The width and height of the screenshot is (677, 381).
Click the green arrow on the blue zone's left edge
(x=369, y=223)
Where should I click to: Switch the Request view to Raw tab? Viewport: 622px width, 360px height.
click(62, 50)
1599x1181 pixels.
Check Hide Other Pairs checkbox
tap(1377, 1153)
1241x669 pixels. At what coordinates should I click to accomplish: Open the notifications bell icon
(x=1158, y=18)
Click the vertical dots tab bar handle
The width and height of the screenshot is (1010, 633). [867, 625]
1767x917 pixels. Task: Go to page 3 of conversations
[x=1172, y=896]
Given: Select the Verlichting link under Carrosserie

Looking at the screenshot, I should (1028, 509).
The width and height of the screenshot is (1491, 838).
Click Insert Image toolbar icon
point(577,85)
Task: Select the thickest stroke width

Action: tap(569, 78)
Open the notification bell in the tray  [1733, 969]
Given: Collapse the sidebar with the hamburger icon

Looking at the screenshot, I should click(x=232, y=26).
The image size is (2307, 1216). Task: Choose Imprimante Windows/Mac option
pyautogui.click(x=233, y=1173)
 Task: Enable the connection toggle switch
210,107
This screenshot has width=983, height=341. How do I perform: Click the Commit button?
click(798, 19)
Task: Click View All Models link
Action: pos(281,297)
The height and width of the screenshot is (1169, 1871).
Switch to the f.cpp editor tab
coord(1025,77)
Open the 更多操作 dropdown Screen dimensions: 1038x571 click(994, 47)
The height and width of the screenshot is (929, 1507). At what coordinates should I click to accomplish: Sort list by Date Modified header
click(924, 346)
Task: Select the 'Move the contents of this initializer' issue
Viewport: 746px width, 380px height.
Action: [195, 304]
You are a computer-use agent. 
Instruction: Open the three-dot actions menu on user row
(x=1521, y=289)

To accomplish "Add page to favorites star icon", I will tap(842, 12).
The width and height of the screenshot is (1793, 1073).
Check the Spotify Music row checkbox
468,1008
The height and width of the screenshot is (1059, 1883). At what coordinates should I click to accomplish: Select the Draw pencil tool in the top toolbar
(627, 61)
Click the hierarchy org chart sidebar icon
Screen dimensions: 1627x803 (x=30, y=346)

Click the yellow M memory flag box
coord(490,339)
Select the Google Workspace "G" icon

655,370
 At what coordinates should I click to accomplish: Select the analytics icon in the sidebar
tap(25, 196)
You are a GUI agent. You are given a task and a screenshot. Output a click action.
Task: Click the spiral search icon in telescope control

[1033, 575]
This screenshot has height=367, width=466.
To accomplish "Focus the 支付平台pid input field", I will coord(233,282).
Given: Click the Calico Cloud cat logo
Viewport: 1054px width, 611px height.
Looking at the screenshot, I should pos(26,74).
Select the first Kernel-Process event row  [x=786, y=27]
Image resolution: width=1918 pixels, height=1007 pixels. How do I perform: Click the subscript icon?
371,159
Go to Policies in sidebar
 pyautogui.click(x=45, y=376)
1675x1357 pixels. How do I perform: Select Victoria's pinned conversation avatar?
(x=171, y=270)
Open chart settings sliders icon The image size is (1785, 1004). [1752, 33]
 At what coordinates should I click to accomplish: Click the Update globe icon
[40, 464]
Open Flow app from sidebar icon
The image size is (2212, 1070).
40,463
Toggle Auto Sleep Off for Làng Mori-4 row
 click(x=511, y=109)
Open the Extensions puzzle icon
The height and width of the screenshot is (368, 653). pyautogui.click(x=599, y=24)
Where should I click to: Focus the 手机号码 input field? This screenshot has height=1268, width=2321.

■ ■ ■ ■ ■

*INSTRUCTIONS FOR THE TASK*
Pull out all lines containing the word "Focus" from the entries above.

*TASK RESULT*
To accomplish "Focus the 支付平台pid input field", I will coord(233,282).
Where should I click to: Focus the 手机号码 input field? This screenshot has height=1268, width=2321.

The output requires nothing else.